Corruption - the misuse of entrusted power for private gain. Transparency International differentiates between according to rule corruption and against the rule corruption. Facilitation payments, where a bribe is paid to receive preferential treatment for something that the bribe receiver is required to do by law, constitute the former. The latter is a bribe paid to obtain services the bribe receiver is prohibited from providing. Corruption is often associated with illegal logging, for example handing out lucrative forest concessions to political associates, high-level political or military involvement in timber smuggling, and extracting bribes for processing and issuing harvest or transport permits. (Click on Issues/Governance and Corruption on the left hand menu for more information and a selection of relevant documents, news and events.)

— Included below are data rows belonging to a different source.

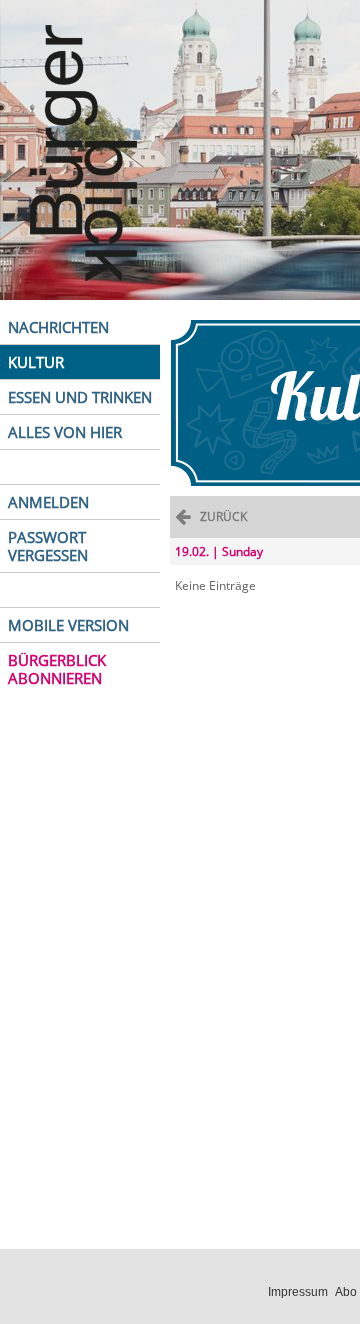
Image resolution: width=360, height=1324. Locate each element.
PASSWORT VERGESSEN (48, 546)
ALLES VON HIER (65, 432)
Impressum (298, 1292)
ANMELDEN (48, 502)
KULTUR (36, 362)
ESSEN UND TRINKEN (80, 397)
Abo (346, 1292)
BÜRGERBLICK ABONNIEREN (57, 669)
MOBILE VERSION (68, 625)
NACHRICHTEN (58, 327)
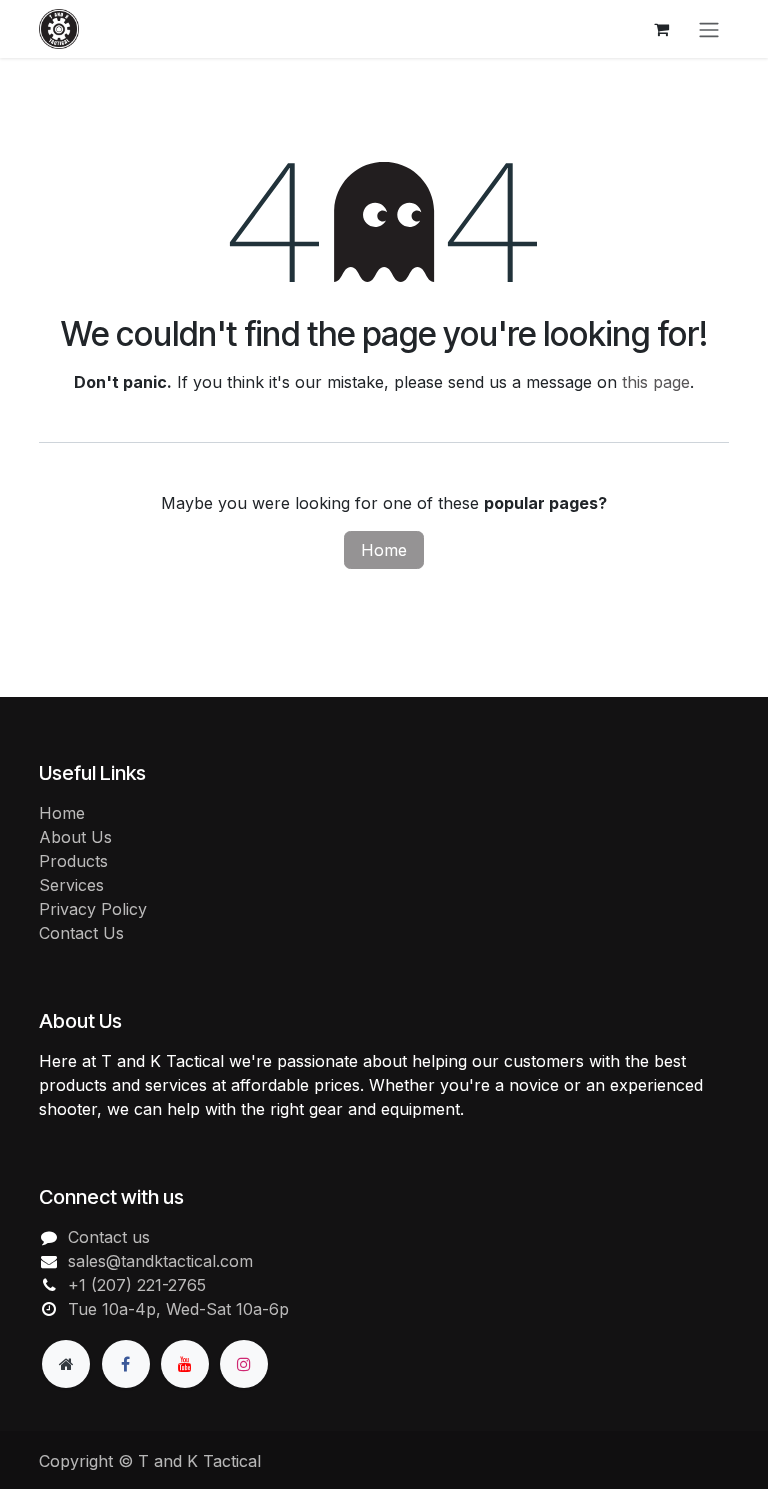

Development Banks - these are generally publicly-funded institutions that support government investment in economic development in particular geographical regions. They do this through loans for projects that would not otherwise be commercially viable. The World Bank does this on a global scale, and there are also a number of regional development banks which serve particular regions, for example the African Development Bank or the European Bank for Reconstruction and Development. The World Bank provides similar support to the private sector through its sister organisation, the International Finance Corporation. In the past Development Banks have supported large commercial logging and timber processing projects in Asia and Africa, some of which may have encouraged illegal logging. Recently the World Bank has begun exploring ways in which it can support economic development in parallel with better governance in the forest sector.
Export credit agencies (ECAs) - public or para-statal institutions that provide government-subsidised loans, guarantees and risk insurance to corporations seeking to do business in countries where the investment climate is judged to be too risky for conventional corporate financing. Historically ECAs have supported the development of processing capacity, particularly pulp and paper mills in Indonesia, which have run on illegally-sourced timber. They are also involved in many large infrastructural projects, some of which are in high conservation value forest areas.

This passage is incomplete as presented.